Task input.
• • • • •

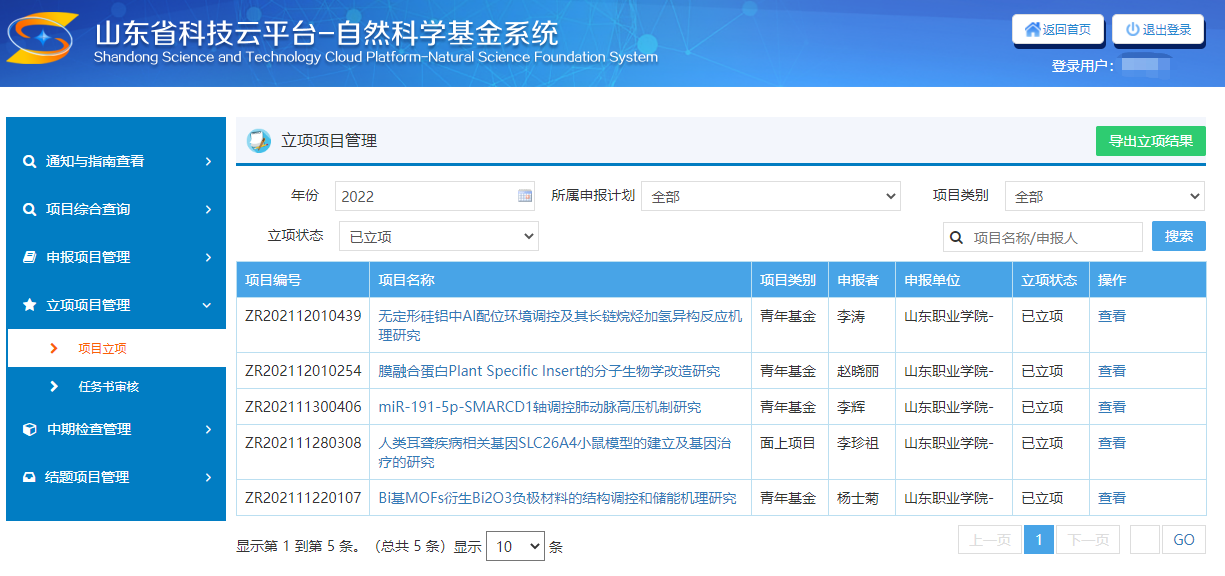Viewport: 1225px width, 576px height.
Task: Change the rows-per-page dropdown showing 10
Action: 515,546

• • • • •

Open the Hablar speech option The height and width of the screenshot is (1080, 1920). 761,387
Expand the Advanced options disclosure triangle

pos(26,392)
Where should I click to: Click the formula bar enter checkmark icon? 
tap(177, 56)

• • • • •

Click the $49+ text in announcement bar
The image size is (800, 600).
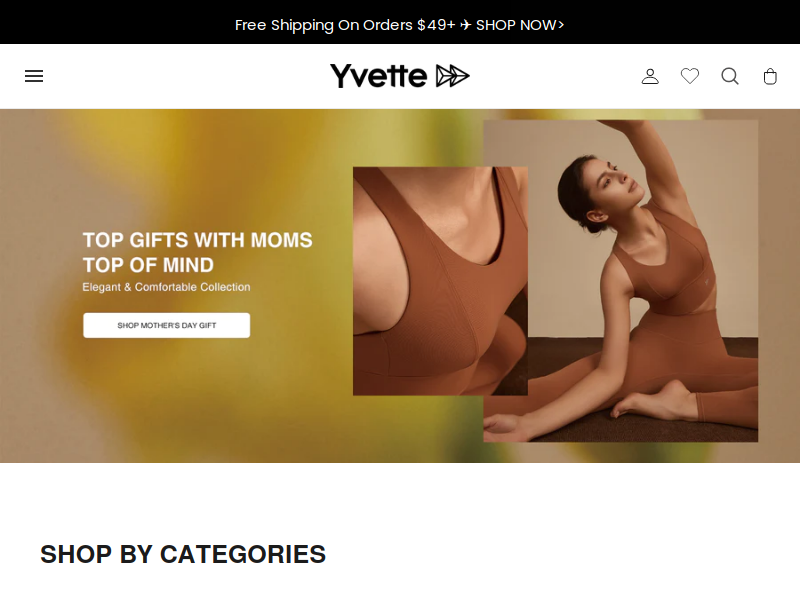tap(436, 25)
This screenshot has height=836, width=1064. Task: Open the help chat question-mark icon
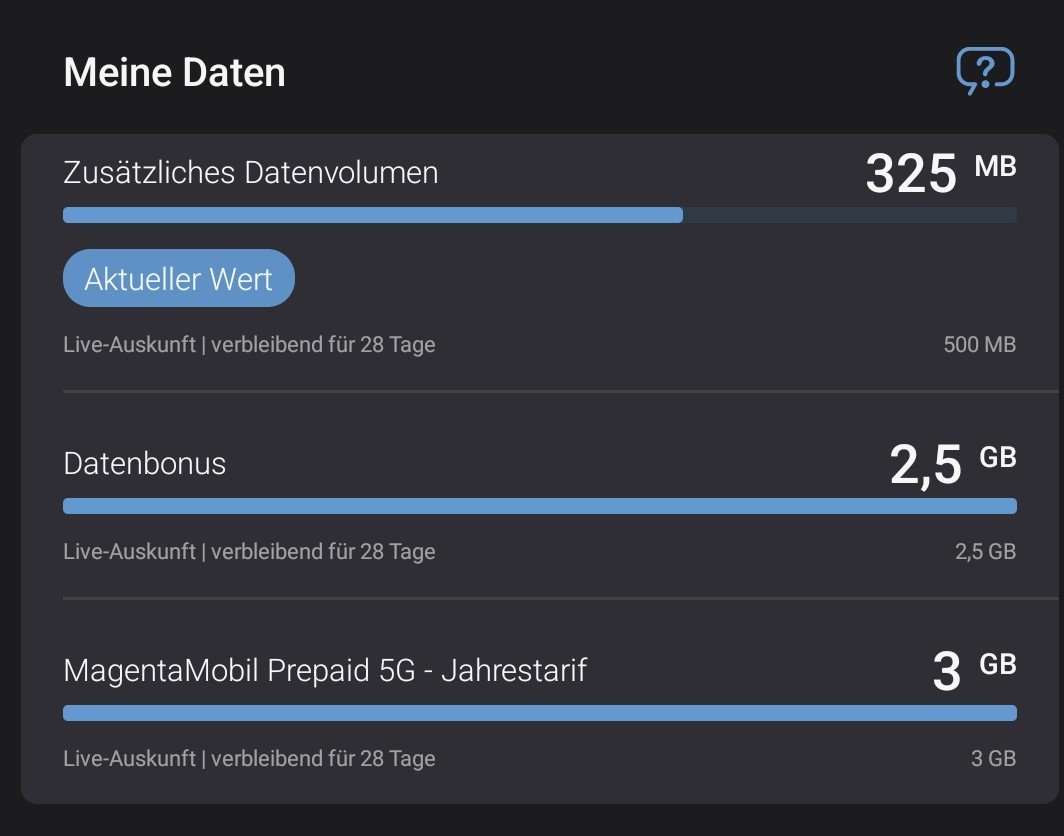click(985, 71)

• • • • •

Written task.
Give the stretch from the line containing "This screenshot has" through the line containing "click(985, 71)" as a Markdown table with the columns No. and Line, numbering each row and skipping any blank lines. Leave the pictures out.

Full solution.
| No. | Line |
|---|---|
| 1 | This screenshot has height=836, width=1064. Task: Open the help chat question-mark icon |
| 2 | click(985, 71) |